Tasks to carry out:
**A)** Rewrite the market report from "U.S. Major Indices: A" to "restrictive monetary posture.", putting "careful" in place of "cautious".
**B)** According to the market report, at what level did the VIX close on Thursday?

— Start of Extract —

U.S. equity markets closed slightly lower on Thursday, March 19, 2026, as investors absorbed a wave of conflicting signals: a weaker U.S. dollar, a sharp selloff in precious metals, and ongoing recalibration of Federal Reserve rate expectations. The S&P 500, Nasdaq 100, and Dow Jones Industrial Average all registered modest declines, while the CBOE Volatility Index (VIX) dropped sharply — a notable divergence suggesting that despite headline losses, underlying market anxiety is receding. Latin American markets delivered a split verdict, with Brazil’s Ibovespa advancing and Argentina’s Merval surging, while Mexico retreated.
U.S. Major Indices: A Measured Retreat
Thursday’s session on Wall Street was characterized by cautious selling rather than conviction-driven liquidation. The S&P 500 settled at 6,606.49, down 18.21 points or 0.27% from Wednesday’s close of 6,624.70. The move places the index firmly within the broader consolidation range that has defined trading over the past several weeks, as participants weigh the durability of the current economic expansion against the Federal Reserve’s prolonged restrictive monetary posture.
The Nasdaq 100 followed a nearly parallel trajectory, closing at 24,355.28, a decline of 69.81 points or 0.29%. Technology’s underperformance relative to the broader market was marginal, but the sector continues to carry elevated valuation risk should long-term yields move decisively higher. The Dow Jones Industrial Average posted the largest percentage decline of the three benchmarks, shedding 203.72 points or 0.44% to finish at 46,021.43.
One of the session’s more constructive data points was the VIX, which fell 4.11% to close at 24.06. While still elevated above the long-run historical average of approximately 19, the decline signals that options markets are pricing in reduced near-term uncertainty — a development that frequently precedes stabilization or recovery in equities.

— End of Extract —
— Start of Entries provided —

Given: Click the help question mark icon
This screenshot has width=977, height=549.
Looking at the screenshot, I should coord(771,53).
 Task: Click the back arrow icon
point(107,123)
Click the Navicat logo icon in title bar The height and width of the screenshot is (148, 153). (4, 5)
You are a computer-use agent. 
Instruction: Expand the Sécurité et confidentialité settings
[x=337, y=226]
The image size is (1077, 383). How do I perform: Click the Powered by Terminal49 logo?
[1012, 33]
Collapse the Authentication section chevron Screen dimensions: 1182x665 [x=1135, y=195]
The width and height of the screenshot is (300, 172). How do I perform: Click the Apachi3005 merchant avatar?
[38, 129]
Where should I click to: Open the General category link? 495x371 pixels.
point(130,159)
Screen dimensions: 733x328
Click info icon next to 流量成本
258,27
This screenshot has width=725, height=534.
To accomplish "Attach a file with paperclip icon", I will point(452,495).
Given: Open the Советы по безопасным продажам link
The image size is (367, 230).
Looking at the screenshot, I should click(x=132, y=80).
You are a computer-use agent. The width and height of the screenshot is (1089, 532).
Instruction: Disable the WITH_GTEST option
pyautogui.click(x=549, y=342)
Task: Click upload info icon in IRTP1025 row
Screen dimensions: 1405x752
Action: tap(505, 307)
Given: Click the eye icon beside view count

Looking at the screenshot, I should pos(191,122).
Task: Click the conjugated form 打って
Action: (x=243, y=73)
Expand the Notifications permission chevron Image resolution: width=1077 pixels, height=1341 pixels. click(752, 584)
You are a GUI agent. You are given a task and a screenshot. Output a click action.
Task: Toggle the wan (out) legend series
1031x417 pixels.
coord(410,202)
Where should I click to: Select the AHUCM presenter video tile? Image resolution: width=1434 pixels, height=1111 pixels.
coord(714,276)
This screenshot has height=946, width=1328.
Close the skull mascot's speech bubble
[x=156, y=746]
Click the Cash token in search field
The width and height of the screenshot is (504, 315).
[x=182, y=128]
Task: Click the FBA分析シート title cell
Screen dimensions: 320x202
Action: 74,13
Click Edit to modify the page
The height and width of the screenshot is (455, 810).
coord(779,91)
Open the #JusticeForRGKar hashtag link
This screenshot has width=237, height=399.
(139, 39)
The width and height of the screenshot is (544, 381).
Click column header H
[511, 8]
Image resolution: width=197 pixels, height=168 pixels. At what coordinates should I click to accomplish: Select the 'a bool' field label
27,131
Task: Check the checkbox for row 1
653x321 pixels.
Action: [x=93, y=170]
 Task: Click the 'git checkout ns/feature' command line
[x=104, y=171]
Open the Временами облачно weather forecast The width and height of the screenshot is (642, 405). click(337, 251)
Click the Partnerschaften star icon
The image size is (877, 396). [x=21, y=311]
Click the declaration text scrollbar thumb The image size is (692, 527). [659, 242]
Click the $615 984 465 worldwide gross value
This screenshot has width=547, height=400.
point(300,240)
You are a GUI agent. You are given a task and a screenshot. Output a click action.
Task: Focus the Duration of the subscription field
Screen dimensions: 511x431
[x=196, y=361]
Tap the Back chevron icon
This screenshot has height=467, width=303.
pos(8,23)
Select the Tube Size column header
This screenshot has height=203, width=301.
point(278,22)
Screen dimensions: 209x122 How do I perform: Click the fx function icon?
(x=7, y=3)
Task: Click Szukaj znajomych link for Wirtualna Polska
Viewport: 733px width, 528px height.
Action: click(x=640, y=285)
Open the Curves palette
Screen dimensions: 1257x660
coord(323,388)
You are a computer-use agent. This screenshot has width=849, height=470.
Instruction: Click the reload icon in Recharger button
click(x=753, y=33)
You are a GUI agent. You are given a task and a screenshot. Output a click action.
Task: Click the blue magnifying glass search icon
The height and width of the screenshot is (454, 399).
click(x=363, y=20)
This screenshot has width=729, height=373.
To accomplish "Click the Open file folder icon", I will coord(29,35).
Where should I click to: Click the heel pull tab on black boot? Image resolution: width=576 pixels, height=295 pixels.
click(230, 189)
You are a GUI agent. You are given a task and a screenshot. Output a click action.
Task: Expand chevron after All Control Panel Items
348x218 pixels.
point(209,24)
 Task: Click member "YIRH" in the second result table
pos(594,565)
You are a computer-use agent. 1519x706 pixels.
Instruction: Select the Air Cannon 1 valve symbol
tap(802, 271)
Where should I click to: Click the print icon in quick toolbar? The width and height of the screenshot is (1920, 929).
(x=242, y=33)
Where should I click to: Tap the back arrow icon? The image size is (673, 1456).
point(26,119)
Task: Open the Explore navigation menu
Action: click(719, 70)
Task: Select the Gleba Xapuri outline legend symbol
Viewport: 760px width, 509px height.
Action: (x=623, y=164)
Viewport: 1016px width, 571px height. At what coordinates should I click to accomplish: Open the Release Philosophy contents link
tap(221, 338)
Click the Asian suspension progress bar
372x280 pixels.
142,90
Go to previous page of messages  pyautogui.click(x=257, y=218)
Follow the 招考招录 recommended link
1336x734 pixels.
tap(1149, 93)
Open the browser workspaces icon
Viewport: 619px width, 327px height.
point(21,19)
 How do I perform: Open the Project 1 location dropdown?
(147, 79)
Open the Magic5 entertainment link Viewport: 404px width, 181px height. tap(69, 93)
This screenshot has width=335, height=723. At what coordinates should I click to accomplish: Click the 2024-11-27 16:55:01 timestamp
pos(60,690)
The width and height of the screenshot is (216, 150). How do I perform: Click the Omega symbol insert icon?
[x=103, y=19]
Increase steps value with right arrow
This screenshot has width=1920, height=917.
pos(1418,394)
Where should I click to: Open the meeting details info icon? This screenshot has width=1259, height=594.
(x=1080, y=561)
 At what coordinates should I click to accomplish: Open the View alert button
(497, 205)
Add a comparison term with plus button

— End of Entries provided —

Solutions:
**A)**
U.S. Major Indices: A Measured Retreat
Thursday’s session on Wall Street was characterized by careful selling rather than conviction-driven liquidation. The S&P 500 settled at 6,606.49, down 18.21 points or 0.27% from Wednesday’s close of 6,624.70. The move places the index firmly within the broader consolidation range that has defined trading over the past several weeks, as participants weigh the durability of the current economic expansion against the Federal Reserve’s prolonged restrictive monetary posture.

**B)** 24.06